Thursday, August 26, 2010

1. Faith


The battle to own our minds 

The word "faith" is often associated with religion and mystic beliefs. It generally implies a blind acceptance or unquestioning belief of an idea or a set of ideas and therefore the opposite of 'skepticism' and 'doubt'. Faith forms the link between what we perceive to be 'known', and that which we admit as "unknown". The word itself is often used synonymously with "religion", but that has been primarily because religion has always been the exclusive domain of everything that we did not or could not know; and therefore required "blind acceptance" or "unquestioning belief" to subscribe to. Our conscience however, is a complex web of beliefs that are continuously changed and enhanced by the thoughts we bear and ideas we entertain. As much as humanity is characterised by our curiosity, skepticism and ability to doubt even what seems apparent, there are two distinct forces raging deep underneath our questioning skepticism; one a rational desire to know and the other an irrational need to believe.

Each of us have a varying capacity to distinguish between what we know and what we do not know. It is the ability to identify what we do not know, combined with the curiosity to discover that drives us to acquire new knowledge; to make the unknown; known. Sometimes we feel threatened when an idea we hold to be 'true' is challenged by evidence to the contrary. At one extreme, we are be driven to feel insecure when certain beliefs we hold close to our hearts are challenged, while at other times taking much delight in being presented with new discoveries that may revolutionise our understanding of certain matters. Either way, our 'faith' is defined both by what we have chosen to believe as much as that which we have chosen not to believe; both without the support of reason or logic. Our faith either directly or indirectly becomes the dominant influence on all our preferences, choices and decisions. Therefore, the unique make up of each individual is defined more by their faith than perhaps any other factor.

Our irrational need to believe, has conjured divine forces with promises of heavenly rewards or threats of eternal suffering to make those beliefs compelling. Much of our behaviour and judgements are influenced by our conception of heaven or nirvana or hell - entities we believe to exist even when there is no logic or reason to support such beliefs. But faith drives our secular lives as well. Because of the dominant influence that faith has on our commercial decisions and political preferences, it has always been coveted by those who have any political or commercial interest in us.
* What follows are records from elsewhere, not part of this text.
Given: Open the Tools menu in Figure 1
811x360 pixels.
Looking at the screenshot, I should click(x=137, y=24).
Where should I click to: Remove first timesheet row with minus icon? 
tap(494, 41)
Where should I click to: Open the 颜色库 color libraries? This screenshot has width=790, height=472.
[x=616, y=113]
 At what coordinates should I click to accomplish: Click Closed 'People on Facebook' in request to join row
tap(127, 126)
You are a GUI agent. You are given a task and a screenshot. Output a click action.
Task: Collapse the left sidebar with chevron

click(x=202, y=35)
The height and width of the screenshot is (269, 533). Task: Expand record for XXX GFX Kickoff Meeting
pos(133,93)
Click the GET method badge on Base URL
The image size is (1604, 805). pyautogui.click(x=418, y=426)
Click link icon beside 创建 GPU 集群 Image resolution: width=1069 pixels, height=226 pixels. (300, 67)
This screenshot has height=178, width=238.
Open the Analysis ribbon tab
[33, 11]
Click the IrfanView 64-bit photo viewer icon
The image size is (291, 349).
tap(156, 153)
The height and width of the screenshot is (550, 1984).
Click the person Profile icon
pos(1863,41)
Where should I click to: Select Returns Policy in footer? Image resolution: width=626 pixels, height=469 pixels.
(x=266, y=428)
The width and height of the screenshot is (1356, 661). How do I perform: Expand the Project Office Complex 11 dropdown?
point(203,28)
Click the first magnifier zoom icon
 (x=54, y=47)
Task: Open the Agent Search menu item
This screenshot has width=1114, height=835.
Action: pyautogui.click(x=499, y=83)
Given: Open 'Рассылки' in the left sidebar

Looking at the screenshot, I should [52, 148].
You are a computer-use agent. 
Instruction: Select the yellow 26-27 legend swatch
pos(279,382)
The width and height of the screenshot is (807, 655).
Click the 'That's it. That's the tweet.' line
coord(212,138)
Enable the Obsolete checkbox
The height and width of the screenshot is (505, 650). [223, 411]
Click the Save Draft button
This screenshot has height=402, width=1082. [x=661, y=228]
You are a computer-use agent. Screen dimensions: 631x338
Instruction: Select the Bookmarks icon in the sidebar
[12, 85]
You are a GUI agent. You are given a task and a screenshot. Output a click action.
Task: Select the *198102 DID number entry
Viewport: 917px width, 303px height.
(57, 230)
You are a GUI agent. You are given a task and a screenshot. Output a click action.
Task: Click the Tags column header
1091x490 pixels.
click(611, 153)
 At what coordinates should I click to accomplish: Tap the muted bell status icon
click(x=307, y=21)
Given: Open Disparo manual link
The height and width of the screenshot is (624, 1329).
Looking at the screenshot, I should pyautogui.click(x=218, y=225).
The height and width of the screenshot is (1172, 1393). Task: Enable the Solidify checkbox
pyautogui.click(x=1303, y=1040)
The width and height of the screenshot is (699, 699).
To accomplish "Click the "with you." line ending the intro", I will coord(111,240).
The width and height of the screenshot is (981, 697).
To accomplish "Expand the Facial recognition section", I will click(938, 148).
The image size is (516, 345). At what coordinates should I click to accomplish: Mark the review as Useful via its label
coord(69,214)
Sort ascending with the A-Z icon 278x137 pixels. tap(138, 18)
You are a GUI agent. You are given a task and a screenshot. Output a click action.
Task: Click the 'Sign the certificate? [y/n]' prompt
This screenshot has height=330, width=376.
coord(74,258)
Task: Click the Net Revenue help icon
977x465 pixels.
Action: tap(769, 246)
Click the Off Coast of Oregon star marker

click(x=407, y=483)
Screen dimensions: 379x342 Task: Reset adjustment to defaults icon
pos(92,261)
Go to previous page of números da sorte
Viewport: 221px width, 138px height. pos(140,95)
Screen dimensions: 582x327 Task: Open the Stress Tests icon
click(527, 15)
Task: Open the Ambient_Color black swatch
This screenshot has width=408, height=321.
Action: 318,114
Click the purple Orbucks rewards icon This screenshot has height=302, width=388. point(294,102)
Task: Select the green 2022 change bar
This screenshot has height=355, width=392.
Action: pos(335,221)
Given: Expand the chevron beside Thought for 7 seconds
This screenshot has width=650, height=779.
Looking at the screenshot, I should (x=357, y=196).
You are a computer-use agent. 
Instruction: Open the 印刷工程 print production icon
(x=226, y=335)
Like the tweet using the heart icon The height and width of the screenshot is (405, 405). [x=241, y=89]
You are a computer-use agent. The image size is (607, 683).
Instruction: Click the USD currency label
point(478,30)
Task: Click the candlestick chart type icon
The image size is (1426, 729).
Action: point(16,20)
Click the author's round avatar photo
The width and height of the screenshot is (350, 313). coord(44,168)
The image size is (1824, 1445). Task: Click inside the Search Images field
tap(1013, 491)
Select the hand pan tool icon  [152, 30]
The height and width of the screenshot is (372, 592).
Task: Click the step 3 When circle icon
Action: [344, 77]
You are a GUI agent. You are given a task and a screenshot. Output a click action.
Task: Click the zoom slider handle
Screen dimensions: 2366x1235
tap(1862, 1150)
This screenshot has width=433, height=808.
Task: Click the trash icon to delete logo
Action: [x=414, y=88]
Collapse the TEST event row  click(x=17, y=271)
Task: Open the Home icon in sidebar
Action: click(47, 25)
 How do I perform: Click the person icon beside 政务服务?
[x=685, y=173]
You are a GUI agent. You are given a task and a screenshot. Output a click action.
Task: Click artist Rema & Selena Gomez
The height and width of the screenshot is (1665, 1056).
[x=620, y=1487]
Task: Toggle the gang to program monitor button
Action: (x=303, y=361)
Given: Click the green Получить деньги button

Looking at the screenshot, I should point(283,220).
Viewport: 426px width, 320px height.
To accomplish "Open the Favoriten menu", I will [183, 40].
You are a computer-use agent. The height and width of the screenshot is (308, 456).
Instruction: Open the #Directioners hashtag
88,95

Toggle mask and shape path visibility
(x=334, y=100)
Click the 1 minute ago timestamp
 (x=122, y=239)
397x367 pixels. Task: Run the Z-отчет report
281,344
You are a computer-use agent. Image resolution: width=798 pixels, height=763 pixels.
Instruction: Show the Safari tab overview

It is only natural therefore that commercial product advertisers seek to brand their products and link those brand images, not directly with the needs that would require us to buy them (because need would compel us to buy the product anyway), but with our beliefs which in turn influence our preference for one brand over another.

The authority to govern people is always derived from the ability to control their beliefs. Organised religion has not only given structure to our irrational beliefs, but also a sense of security in holding on to them by assembling a vast community that would share those beliefs with us because holding on to irrational beliefs in isolation would make us seem delusional. By virtue of having such an emotional hold on us, religion has been able to dictate how we should behave and sometimes even what we are allowed to eat and the way we ought to groom ourselves. Therefore it is equally unsurprising that those who assumed religious leadership throughout the ages has always been courted and pandered to, or have been in conflict with, those who assumed political leadership. The unmistakable evidence lies in the history of the Papacy and the mistrust between Protestants and Catholics that has been transmuted for centuries stemming from a chiefly political conflict that was triggered by the protestant revolution. The protestant revolution itself, though inspired by religion, has had far more political rather than religious repercussions on societies all over the world. Similar trends can be identified in the conflicts between Theravada and Mahayana Buddhists sects which competed for political patronage for centuries in Sri Lanka and the influence that unelected religious leaders still exercise over democratically elected secular states in all parts of the world. The desire of those who assume political power to monitor the ideas and thoughts of their subjects is fuelled merely by their concern about how those thoughts and ideas may ultimately influence or change their subjects' beliefs.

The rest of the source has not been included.